Filter the entries down to the lines containing "card", and copy those lines.

Collected data:
◇ ◇ ◇ ◇ ◇
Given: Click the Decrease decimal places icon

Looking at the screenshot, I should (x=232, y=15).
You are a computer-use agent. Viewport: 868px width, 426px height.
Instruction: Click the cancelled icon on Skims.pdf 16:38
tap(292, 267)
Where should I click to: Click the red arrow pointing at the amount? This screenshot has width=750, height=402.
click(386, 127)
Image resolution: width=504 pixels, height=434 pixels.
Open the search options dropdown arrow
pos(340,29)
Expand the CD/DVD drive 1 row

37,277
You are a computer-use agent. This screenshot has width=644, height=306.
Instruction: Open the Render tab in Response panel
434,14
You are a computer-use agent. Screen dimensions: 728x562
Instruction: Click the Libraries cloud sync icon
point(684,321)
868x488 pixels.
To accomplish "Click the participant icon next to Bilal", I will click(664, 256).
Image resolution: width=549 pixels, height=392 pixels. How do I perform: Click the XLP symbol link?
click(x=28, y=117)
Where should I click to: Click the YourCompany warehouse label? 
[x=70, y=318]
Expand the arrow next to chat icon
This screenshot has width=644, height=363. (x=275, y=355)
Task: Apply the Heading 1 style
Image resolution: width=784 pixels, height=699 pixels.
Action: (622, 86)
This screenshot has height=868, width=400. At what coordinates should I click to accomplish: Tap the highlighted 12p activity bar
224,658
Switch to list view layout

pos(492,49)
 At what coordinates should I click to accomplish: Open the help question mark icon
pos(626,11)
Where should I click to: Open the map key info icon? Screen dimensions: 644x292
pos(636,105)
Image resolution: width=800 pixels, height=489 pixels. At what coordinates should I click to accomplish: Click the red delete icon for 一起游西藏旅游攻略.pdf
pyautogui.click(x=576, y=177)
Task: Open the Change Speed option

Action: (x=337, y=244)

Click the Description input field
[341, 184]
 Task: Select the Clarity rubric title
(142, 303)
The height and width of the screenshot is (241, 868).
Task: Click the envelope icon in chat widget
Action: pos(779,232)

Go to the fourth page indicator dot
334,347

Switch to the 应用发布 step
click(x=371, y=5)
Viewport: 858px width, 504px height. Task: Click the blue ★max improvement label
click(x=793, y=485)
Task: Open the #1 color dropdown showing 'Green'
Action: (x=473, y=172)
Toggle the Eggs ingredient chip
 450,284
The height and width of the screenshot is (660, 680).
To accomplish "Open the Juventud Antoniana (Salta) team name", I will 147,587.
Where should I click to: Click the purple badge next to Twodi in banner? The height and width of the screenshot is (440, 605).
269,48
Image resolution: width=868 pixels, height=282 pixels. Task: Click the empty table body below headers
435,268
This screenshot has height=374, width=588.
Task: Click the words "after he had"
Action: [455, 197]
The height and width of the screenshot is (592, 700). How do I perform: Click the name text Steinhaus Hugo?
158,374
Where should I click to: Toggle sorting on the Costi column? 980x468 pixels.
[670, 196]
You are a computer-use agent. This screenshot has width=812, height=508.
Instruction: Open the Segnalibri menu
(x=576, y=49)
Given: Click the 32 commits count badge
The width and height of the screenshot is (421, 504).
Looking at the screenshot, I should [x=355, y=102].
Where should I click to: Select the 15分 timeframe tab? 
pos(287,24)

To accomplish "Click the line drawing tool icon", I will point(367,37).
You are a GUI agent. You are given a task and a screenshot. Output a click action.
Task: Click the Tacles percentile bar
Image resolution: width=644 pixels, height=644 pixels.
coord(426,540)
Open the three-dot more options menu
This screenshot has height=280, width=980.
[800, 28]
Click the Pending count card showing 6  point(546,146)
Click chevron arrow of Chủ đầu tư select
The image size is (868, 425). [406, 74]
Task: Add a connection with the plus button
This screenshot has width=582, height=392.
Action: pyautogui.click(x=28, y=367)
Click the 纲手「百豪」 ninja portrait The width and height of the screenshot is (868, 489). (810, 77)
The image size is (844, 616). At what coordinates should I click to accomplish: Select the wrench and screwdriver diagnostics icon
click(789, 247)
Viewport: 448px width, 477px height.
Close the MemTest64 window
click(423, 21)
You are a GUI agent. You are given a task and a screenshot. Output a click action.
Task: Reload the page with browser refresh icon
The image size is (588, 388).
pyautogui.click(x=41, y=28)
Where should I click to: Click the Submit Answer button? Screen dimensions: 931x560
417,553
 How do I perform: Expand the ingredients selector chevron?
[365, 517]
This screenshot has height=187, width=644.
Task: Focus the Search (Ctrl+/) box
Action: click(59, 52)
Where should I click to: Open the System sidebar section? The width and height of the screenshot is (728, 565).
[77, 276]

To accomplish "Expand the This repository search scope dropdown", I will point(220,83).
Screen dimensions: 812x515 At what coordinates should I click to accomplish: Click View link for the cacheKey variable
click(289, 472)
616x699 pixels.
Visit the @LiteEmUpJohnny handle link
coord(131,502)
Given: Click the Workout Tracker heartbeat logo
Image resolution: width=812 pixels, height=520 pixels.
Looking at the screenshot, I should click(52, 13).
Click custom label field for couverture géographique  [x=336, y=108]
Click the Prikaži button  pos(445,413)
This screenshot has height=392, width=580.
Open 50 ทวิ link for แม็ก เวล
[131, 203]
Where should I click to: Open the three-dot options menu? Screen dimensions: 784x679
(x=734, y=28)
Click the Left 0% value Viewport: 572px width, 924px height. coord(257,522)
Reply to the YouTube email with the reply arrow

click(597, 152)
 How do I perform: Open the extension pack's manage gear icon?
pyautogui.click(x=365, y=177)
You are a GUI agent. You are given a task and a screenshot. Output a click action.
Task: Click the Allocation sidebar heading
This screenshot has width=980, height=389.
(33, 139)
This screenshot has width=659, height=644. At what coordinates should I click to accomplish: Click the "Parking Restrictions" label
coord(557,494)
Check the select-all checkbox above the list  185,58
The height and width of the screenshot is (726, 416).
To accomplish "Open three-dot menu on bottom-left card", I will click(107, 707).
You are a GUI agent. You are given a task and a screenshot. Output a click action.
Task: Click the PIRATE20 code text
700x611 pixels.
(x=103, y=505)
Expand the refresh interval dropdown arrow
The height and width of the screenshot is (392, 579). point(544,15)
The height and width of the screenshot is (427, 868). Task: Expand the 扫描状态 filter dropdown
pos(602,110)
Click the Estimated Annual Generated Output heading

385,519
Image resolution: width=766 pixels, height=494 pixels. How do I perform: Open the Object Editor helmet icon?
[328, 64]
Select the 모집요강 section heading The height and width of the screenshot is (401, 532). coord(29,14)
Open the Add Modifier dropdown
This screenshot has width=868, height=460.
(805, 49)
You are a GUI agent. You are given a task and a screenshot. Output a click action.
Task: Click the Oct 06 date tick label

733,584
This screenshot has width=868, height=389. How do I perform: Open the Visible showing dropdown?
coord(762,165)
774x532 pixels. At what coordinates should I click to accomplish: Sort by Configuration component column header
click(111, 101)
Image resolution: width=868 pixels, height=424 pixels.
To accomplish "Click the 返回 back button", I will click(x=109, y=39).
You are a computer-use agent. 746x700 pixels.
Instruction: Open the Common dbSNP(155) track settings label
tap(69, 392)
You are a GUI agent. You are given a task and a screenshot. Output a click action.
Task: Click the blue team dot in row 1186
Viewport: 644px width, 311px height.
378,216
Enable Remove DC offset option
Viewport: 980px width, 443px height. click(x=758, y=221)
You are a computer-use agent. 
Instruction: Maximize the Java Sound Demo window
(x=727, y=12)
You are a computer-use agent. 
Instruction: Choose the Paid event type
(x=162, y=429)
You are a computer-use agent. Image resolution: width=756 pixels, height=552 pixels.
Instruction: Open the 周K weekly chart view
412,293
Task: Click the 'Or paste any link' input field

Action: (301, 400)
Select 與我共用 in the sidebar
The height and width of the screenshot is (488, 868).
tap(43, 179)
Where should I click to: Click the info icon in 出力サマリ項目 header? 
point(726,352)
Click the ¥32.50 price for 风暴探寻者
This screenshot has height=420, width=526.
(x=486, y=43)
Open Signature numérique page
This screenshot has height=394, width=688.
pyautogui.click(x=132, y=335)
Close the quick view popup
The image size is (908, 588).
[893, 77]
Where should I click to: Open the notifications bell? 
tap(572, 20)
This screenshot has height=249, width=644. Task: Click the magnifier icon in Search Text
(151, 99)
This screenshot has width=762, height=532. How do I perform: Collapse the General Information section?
◇ ◇ ◇ ◇ ◇
§ Answer box
Click the Pending count card showing 6  point(546,146)
To accomplish "Open three-dot menu on bottom-left card", I will click(107, 707).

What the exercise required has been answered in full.